Bowing to the government pressure, leading Indian steel makers pledged that they would reduce prices of steel products by 5-10 percent. But the steel companies, in turn, urged that the government discourage iron ore exports and withdraw tax on steel exports.
"The steel producers committed themselves to reduce the prices of steep products and hold them for the next three months," Tata Steel, world's sixth largest steel maker said in a statement.
According to a statement released by the government, Tata Steel, state-run Steel Authority of India Ltd (SAIL), JSW Steel, Ispat Industries, Rashtriya Ispat Nigam Ltd (RINL) and Essar Steel, which together produce 60 percent of India's steel, gave the assurance after the top executives of the steel makers met Indian Prime Minister Dr.
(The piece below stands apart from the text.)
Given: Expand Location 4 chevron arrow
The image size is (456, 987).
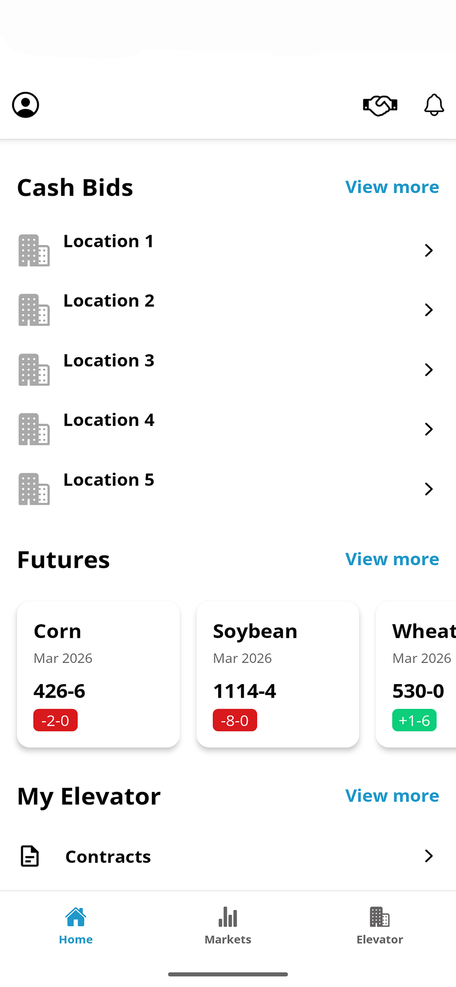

Manmohan Singh.
However, the reductions will be applicable only for those steel products that gets "consumed in India either directly or after processing," it said.
To fight inflation which has risen to a three and a half years high of 7.6 percent on the back of higher commodity prices, the government had levied export duties of 5-15 percent on various steel products in an effort to keep domestic prices down.
Despite appeals from Steel Minister Ram Vilas Paswan, most steel majors had increased prices by Rs.1,500-3,000 per tonne in April.
The steel makers had also hiked prices twice before that: in January by Rs.600-900 per tonne and in February by an average of Rs.2,500 per tonne.
In end-April, the government launched a crackdown on errant steel makers by slapping a 15 percent export tax on steel, cutting import taxes on mild and semi-finished steel to zero and removing a 14 percent countervailing duty on construction steel.
The government also forced Indian steel makers to dissolve their umbrella body - the Indian Steel Alliance (ISA) - fearing that the industry was indulging in cartelization.